Statistical investigations of protein residue direct couplings
Fig 5
Residues in Ran involved in interacting pairs within the transition state structure (pdb: 1k5g) [37].
Sidechains of residues in RanBP1 contacting Ran are labeled in (A) and shown in magenta with dot clouds. The sidechain of Ran Lys130, which plays a role in the stimulation of GTP hydrolysis by RanGAP [37], is indicated. The GTP transition state analog and sidechains of Ran’s catalytic (active site) residues are represented as cyan and red sticks, respectively. A PyMOL session file corresponding to this figure is available at our website. A. Sidechains of residue pairs contributing to the higher S for Ran in the transition state than in the ground state (pdb: 1k5d). These residues are represented as yellow spheres, except for the pivot point residues Phe90 and Val14, which are shown as bright blue spheres, and for two of the unlabeled catalytic residues shown in red (Thr24 and Thr42).
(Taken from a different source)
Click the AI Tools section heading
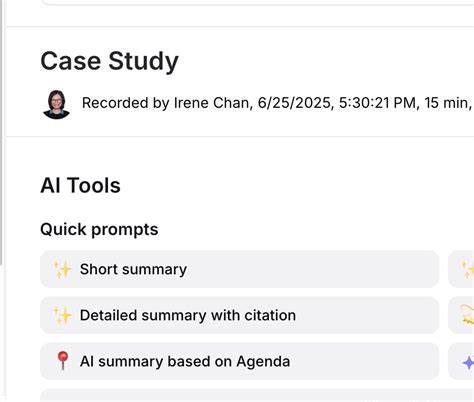Viewport: 474px width, 402px height. point(80,185)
B. Ran residues forming pairs whose interactions remain stable over diverse conformational forms (shown as orange and bright blue spheres). These diverse forms include the Ran-RanBP1-RanGAP transition (pdb: 1k5g) and ground (pdb: 1k5d) states; Ran bound to its exchange factor, RCC1 (pdb: 1i2m); Ran bound to GDP (pdb: 3gj0); Ran bound to Ntf1 and GDP (pdb: 1a2k); and Ran bound to RanBP1 and CRM1 (pdb: 4hb2).